Governor Newsom says he will veto SB1, which freezes CA environmental protections at the level they were at the end of the Obama administration. The water users have told him to, or they won’t be able to make any Voluntary Settlement Agreements with the Newsom administration.

This got me to thinking. What if Clinton’s victory had been honored? What if we were three years into the Clinton administration and presumably, she had never rolled back the Obama protections with some faked-up science that won’t survive a court challenge? Would the Voluntary Settlement Agreements be possible in those conditions? If not, are the VSA’s only possible when they occupy the space that Trump created? That is yet another indication that they are a real bad idea.

I am consistently baffled at why the Newsom administration wants these so bad, especially when they have a great default: the instream flows set by the SWRCB, finally exercising their authority. I consider it very rude to attribute thoughts to other parties, trying instead to refer to quotes. But I read through this panel discussion, with Crowfoot. Kightlinger and Pierre, and thought ‘right, right, administration, urban, ag… WHERE ARE THE ENVIROS?’ And my follow-up thought was, ‘oh crap. The administration thinks they don’t need the enviros because they think they ARE the enviros.’
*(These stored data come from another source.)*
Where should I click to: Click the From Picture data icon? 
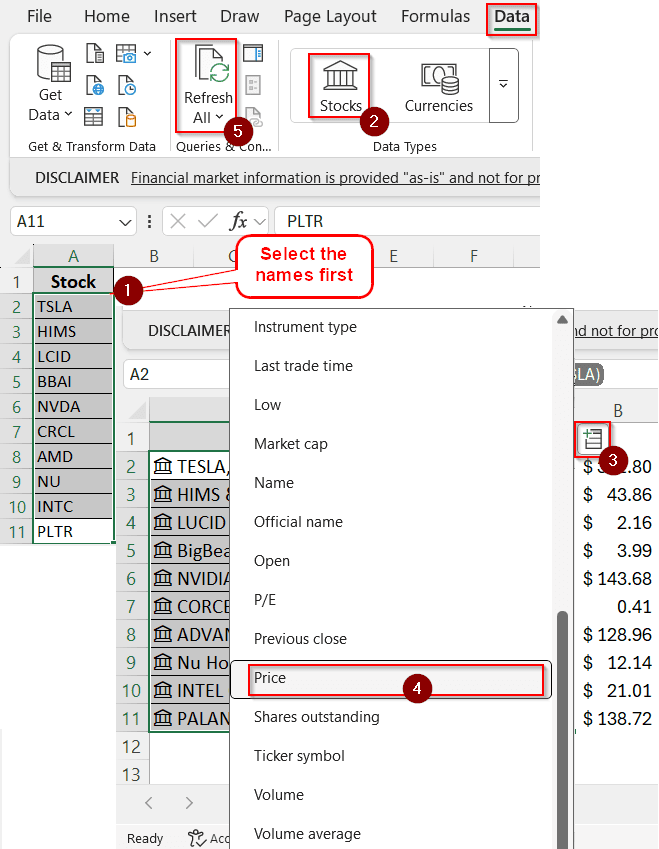point(126,54)
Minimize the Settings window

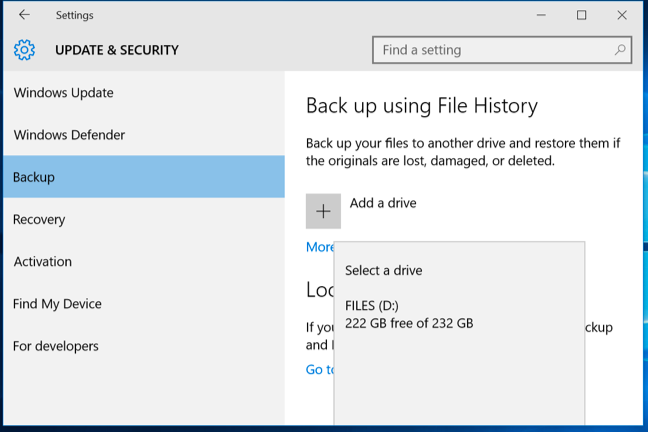tap(541, 15)
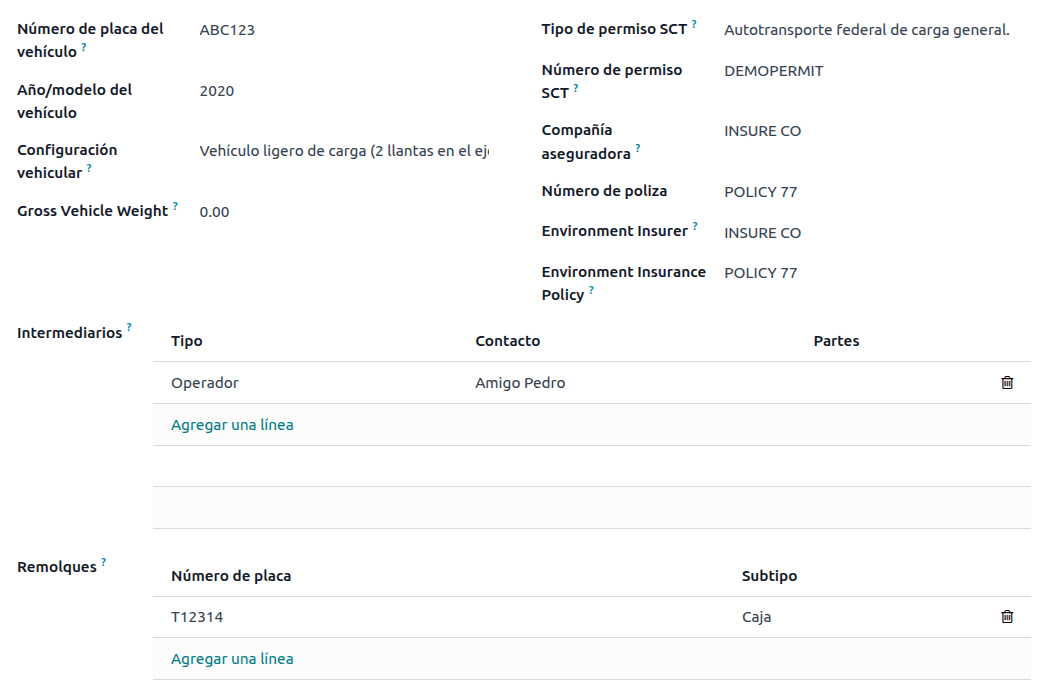Click Agregar una línea under Intermediarios

click(x=231, y=424)
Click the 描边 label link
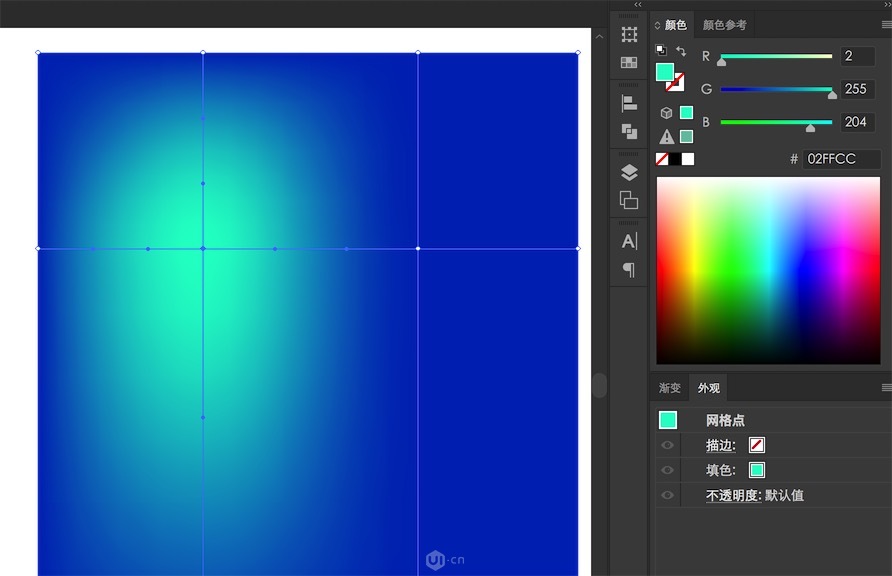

My new concern is that the Newsom administration staff think THEY are the progressives and enviros, therefore they can both be the governmental brokers and represent the environmental movement. But they clearly cannot. They haven’t been in the field for long enough to realize that they are replaying old mistakes and re-running fucking CALFED. They are not holding both a strong environmental ethic and negotiating VSAs, and we can tell because they are now vetoing environmental legislation.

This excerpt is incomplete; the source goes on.